🧐 Practice: Key Points for Developing with ESP RainMaker
Once the device driver layer has been completed, developers may start to create TSL models and process downlink data using the APIs provided by RainMaker SDK, and enable the ESP RainMaker basic services based on the product definition and requirements.
Section 9.4 of this book will explain the implementation of the LED smart light in RainMaker. During debugging, developers can use the CLI tools in the RainMaker SDK to communicate with the smart light (or call REST APIs from Swagger).
Chapter 10 will elaborate the usage of REST APIs in developing smartphone applications. The OTA upgrades of LED smart lights will be covered in Chapter 11. If developers have enabled the ESP Insights remote monitoring, the ESP RainMaker management backend will display the ESP Insights data. Details will be presented in Chapter 15.

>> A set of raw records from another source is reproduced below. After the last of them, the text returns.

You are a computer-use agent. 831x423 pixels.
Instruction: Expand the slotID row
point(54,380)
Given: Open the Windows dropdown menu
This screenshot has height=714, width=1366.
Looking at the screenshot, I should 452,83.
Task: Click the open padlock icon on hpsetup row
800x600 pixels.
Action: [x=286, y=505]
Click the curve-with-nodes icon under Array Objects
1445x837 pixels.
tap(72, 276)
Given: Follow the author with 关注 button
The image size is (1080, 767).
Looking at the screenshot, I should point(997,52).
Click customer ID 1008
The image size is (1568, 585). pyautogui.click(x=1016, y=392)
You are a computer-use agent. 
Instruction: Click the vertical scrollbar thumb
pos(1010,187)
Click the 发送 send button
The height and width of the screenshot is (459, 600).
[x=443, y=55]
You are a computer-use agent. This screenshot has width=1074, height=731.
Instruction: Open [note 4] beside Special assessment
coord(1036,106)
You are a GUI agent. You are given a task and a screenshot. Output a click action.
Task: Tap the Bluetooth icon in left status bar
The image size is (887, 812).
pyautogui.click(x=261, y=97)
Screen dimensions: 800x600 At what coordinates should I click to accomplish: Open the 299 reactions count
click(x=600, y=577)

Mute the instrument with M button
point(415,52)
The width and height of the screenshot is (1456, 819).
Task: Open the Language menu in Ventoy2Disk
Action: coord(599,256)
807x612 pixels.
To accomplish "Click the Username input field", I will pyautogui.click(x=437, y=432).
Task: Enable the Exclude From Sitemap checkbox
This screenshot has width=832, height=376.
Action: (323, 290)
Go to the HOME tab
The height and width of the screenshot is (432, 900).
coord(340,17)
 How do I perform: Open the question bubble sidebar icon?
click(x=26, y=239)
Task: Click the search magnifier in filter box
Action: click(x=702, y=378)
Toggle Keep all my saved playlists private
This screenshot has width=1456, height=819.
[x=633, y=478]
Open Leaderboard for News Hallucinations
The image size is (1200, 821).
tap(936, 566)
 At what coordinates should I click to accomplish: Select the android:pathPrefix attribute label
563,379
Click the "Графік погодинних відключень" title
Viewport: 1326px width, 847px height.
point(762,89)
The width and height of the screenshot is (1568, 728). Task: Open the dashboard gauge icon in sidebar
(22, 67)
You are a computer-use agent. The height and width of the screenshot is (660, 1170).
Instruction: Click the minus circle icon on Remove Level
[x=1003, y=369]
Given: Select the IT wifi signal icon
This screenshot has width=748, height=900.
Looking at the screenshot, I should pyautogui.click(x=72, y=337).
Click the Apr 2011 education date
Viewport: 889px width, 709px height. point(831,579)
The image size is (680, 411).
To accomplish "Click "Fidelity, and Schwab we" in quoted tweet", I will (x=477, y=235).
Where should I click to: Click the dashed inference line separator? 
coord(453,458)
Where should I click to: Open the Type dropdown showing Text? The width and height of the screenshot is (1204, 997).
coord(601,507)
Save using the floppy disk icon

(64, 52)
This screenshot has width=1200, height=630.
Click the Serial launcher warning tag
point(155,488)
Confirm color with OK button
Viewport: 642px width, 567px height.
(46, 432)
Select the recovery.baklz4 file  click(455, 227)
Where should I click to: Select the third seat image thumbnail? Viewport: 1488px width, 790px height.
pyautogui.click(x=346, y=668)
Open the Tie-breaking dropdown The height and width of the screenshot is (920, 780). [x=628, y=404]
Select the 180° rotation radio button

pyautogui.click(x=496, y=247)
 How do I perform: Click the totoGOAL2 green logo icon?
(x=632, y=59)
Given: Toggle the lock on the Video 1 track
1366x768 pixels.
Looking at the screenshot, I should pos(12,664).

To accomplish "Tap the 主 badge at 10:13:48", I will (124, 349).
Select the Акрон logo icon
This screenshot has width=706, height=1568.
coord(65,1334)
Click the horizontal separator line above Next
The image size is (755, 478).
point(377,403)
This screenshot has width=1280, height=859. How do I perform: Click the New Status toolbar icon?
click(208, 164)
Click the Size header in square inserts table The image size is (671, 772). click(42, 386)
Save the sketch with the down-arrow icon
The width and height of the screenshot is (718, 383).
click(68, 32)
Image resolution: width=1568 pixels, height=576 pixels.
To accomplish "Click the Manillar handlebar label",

ESP RainMaker supports private deployment, which differs from the public RainMaker server in the following ways:
Claiming Service
To generate certificates in private deployments, it is required to use the RainMaker Admin CLI instead of Claiming. With public server, developers must be given admin rights to implement firmware upgrade, but it is undesirable in commercial deployments. Therefore, neither separate authentication service can be provided for self-claiming, nor admin rights for host driven or assisted claiming.
Phone apps
In private deployments, applications need to be configured and compiled separately to ensure that the account systems are not interoperable.
3rd party logins and voice integration
Developers have to configure separately via Google and Apple Developer accounts to enable 3rd party logins, as well as the Alexa Skill and Google Voice Assistant integration.
💡 Tip
For details about cloud deployment, please visit https://customer.rainmaker.espressif.com. In terms of firmware, migration from public server to private server only requires replacing device certificates, which greatly improves migration efficiency and reduces the cost of migration and secondary debugging.